** YOUR ASSIGNMENT **
Only one portion of the data is to be written out: from the line bearing "Switch to full" through the line bearing "Expand the address". Write it exactly as it appears.

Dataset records

:::

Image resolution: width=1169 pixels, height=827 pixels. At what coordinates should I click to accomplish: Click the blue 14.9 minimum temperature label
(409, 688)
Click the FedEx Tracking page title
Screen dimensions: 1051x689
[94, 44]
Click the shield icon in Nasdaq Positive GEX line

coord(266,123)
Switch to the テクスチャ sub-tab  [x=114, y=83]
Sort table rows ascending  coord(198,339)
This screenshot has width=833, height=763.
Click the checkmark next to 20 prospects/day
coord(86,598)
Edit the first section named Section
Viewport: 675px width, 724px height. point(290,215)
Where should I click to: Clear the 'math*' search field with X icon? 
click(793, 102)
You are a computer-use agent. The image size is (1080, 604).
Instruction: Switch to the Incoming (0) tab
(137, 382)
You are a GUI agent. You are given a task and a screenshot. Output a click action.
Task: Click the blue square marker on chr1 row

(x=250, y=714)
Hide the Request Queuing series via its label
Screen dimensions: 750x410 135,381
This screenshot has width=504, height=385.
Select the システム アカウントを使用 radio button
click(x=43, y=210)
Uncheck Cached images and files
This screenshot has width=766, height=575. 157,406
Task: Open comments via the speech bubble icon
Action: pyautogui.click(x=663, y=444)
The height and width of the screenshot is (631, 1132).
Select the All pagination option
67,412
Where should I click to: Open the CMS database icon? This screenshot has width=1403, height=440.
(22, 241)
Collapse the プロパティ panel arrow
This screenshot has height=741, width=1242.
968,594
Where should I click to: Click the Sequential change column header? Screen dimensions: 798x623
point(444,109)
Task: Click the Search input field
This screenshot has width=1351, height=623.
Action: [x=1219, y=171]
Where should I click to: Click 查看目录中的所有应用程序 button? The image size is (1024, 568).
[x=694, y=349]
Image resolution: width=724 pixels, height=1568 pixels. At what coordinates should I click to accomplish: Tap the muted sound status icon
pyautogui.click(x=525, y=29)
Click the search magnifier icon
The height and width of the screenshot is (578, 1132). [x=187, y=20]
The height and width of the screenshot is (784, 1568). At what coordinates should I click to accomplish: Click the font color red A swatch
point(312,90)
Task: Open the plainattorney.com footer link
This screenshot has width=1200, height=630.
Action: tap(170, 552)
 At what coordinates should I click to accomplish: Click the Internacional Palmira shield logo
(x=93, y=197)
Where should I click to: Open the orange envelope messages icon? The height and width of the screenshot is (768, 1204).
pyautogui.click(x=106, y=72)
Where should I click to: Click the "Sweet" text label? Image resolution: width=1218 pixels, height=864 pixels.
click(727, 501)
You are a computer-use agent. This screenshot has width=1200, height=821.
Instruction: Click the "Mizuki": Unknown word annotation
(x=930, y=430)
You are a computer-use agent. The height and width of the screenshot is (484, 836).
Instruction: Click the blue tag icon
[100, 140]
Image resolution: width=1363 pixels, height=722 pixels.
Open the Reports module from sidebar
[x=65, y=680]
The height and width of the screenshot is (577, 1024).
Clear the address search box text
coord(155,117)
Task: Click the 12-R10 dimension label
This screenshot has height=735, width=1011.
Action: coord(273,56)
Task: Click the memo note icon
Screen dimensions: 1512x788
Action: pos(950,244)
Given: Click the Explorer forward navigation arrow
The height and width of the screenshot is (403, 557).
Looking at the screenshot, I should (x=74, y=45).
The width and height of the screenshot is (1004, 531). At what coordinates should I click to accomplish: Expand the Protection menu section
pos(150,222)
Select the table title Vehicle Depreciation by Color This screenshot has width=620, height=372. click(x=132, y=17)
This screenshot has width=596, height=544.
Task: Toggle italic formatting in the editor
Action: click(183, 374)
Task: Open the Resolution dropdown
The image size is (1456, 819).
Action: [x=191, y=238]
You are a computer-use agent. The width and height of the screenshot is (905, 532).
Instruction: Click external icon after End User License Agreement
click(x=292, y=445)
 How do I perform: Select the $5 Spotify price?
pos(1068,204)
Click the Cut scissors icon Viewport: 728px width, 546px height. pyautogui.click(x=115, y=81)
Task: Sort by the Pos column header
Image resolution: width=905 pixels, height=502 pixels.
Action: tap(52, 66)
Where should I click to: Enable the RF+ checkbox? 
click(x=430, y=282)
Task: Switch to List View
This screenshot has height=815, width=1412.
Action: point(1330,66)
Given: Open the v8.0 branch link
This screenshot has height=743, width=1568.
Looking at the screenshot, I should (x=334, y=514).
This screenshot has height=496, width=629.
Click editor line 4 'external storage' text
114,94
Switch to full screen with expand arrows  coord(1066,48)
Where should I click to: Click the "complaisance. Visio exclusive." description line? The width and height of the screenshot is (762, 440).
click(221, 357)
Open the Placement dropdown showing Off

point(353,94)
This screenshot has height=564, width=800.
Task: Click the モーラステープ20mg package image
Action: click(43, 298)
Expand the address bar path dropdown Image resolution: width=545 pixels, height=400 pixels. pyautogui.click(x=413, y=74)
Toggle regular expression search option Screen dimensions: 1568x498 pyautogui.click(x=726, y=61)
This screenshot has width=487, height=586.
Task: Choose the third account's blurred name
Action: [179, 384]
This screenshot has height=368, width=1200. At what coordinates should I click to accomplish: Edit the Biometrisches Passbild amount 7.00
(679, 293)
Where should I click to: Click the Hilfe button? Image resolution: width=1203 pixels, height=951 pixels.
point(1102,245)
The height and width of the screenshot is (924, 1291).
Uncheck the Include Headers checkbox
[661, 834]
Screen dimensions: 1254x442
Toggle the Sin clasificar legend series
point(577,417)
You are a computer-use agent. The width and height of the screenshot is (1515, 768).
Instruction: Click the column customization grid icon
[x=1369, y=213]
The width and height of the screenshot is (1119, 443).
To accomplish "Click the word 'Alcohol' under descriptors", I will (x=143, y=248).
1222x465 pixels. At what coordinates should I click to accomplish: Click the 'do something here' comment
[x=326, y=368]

:::

** RESPONSE BOX **
Switch to full screen with expand arrows  coord(1066,48)
Where should I click to: Click the "complaisance. Visio exclusive." description line? The width and height of the screenshot is (762, 440).
click(221, 357)
Open the Placement dropdown showing Off

point(353,94)
This screenshot has height=564, width=800.
Task: Click the モーラステープ20mg package image
Action: click(43, 298)
Expand the address bar path dropdown Image resolution: width=545 pixels, height=400 pixels. pyautogui.click(x=413, y=74)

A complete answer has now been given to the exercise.